Site icon İnternet Haberler Köşe Yazıları Yorumlar Siyaset Ekonomi Spor

SES’ten gözlem raporu: Bazarcix’da ayrımcı uygulamalar yaşandı


İZMİR – Mereş merkezli depremler ardından Bazarcix’a giden SES heyeti, ilçede özellikle Kürt-Alevi yurttaşlara karşı ayrımcı uygulamalar olduğuna dikkat çekerek, yurttaşların ev ve arsalarına el konulma endişesiyle yerlerinden ayrılmak istemediğini belirtti.

Sağlık ve Sosyal Hizmet Emekçileri Sendikası (SES) İzmir Şubesi, Mereş merkezli depremler ardından Bazarcix ilçesine giden üyelerinin oluşturduğu gözlem raporunu şube binasında duyurdu. Basın metnini SES üyesi Dilan Karabağ okudu.

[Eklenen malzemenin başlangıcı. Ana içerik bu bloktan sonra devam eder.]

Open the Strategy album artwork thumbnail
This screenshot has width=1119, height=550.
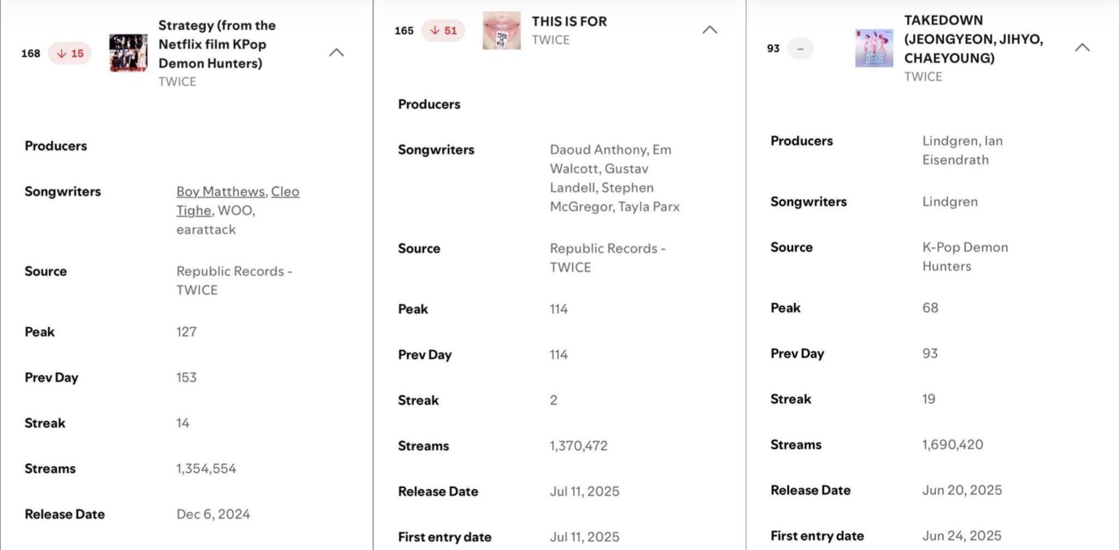click(x=127, y=53)
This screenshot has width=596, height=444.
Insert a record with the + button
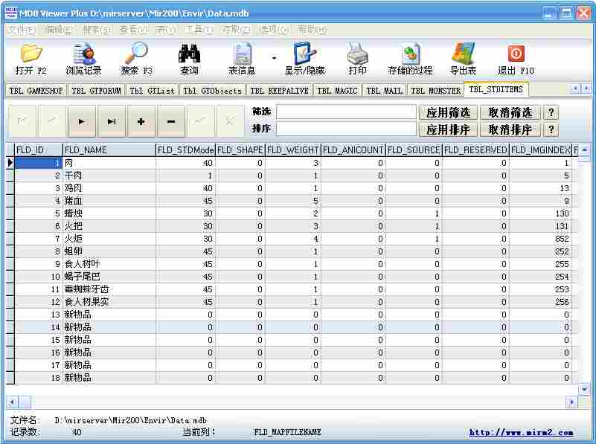pyautogui.click(x=141, y=121)
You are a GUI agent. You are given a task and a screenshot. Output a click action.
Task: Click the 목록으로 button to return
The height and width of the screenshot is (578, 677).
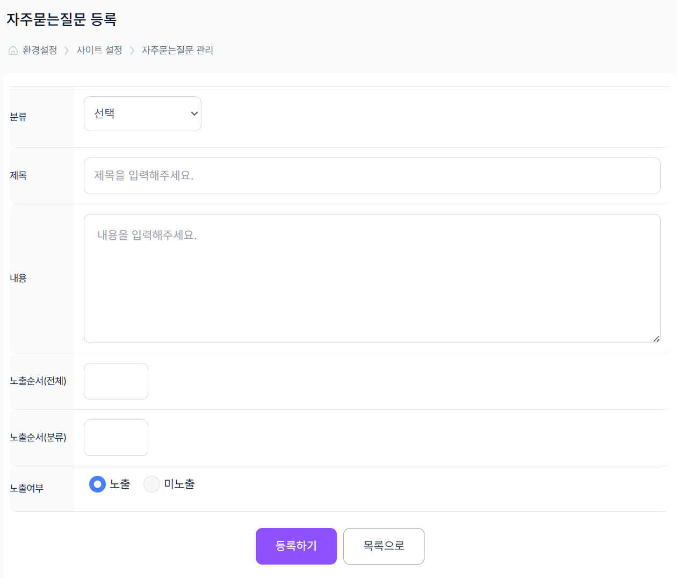pyautogui.click(x=384, y=546)
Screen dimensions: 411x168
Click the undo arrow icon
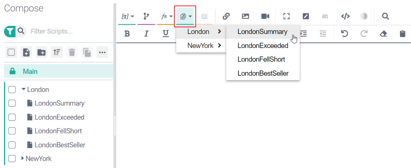pyautogui.click(x=344, y=34)
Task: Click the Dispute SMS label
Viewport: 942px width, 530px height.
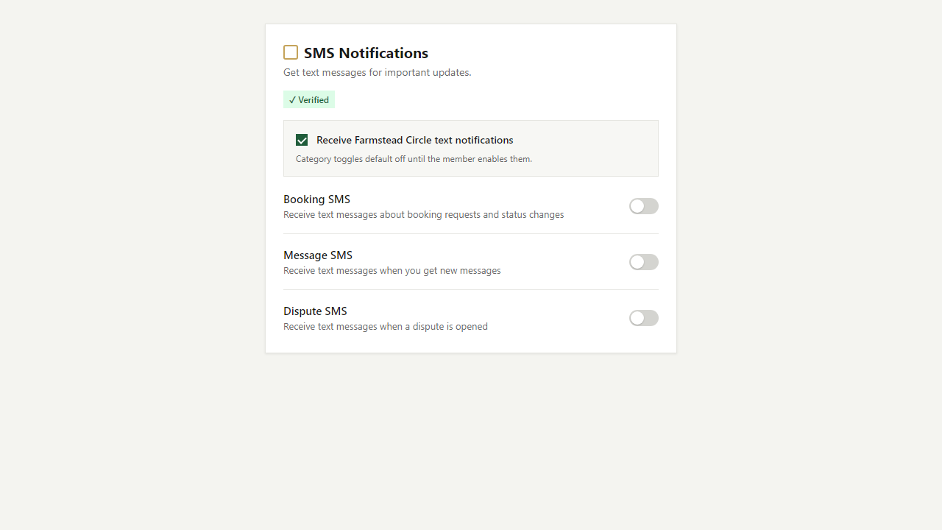Action: click(x=315, y=311)
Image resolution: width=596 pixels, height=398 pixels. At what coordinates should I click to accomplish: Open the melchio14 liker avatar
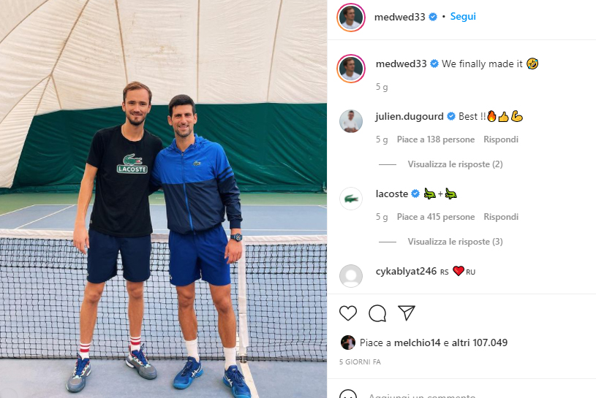pos(348,342)
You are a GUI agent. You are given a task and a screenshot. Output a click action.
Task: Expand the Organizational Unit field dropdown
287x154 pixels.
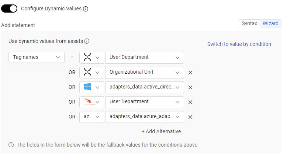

İlçe nüfusunun tamamının çadırlarda yaşamak zorunda kaldığını aktaran Karabağ, kimi çadır kentlerin önünde ağır silahlı askerlerin varlığının dikkat çekici olduğunu vurguladı. Çadır kentlerde yaşanan en büyük sorunun duş ve tuvalet olduğunu belirten Karabağ, “Diğer yandan halkın bu ve benzeri birçok konuda bilgilendirilmediği de yapılan tespitler arasındaydı. Çadır kentlerde mahrem alanların olmadığı bu durumun kadınlar açısından risk barındırdığı dikkate alınmalıdır. Gelen içme sularının yetersiz olduğu ve AFAD’dan su istendiğinde nahoş bir tepkiyle karşılaştıklarını ifade edenlerin sayısı da azımsanmayacak derecedeydi” dedi.

AYRIMCI UYGULAMALAR

Kürt-Alevi yurttaşların yaşadığı bölgelerde barınma ve beslenme gibi sorunların yaşandığını söyleyen Karabağ, “Diğer yandan Aşağı Pazarcık denen ağırlıklı olarak Sünni-Türk halkın yaşadığı bölgeye konteyner kent yapılmaya başlanmıştı. Yukarı Pazarcık halkından alınan bilgiye göre; halka Aşağı Pazarcık’ta kurulan konteyner kente taşınmaları söylense de Alevi-Kürt halkı iki gerekçeyle bu teklifi şiddetle reddettiklerini ifade ettiler. Bunlardan birincisi; buradan taşındıklarında ev ve arsalarına el konulması endişesi, ikincisi ise; gittikleri yerdeki halkın kendilerini kabul etmeyecekleri ve bu durumun bir çatışmaya dönüşeceği ihtimaliydi. Yapılan köy ziyaretlerinde halkın verdiği bilgiye göre; merkeze daha yakın olmasına rağmen Kürt-Alevi köylerine bir ay sonra çadır geldiğini, buna mukabil merkeze daha uzak olan korucu, Sünni-Türk köylerine helikopterle malzeme verildiğini, konteyner evler kurulduğunu öğrendik” diye belirtti.

ÇOCUKLARA YAKLAŞIM

Valilikçe görevlendirilen ücretli öğretmenlerin pedagojik formasyon eğitimi alıp almadığının belirsiz olduğunu kaydeden Karabağ, şöyle devam etti: “Bir erkek öğretmenin erken ergenlik dönemindeki kız öğrencilerle iletişimi dikkatten kaçmamış olup çocukların duygu durumunun olumsuz etkilenebileceği kaygısıyla, konu ilk önce MEB Yönetim çadırına, sonrasında ise İlçe Milli Eğitim Müdürlüğüne şifahen aktarıldı. Konuyla ilgili ayrıntılı bir rapor Eğitim-Sen Genel Merkezine iletildi. Bir diğer konu mültecilerin yaşadığı çadır kentin güvenlik güçlerince izole edildiği, giriş-çıkışların kontrol edildiği, sağlıkçı olmamıza rağmen içeri alınmadığımız konusudur. İçeri girmemizin ancak valilik iznine tabi olduğu güvenlik güçlerince ifade edildi.”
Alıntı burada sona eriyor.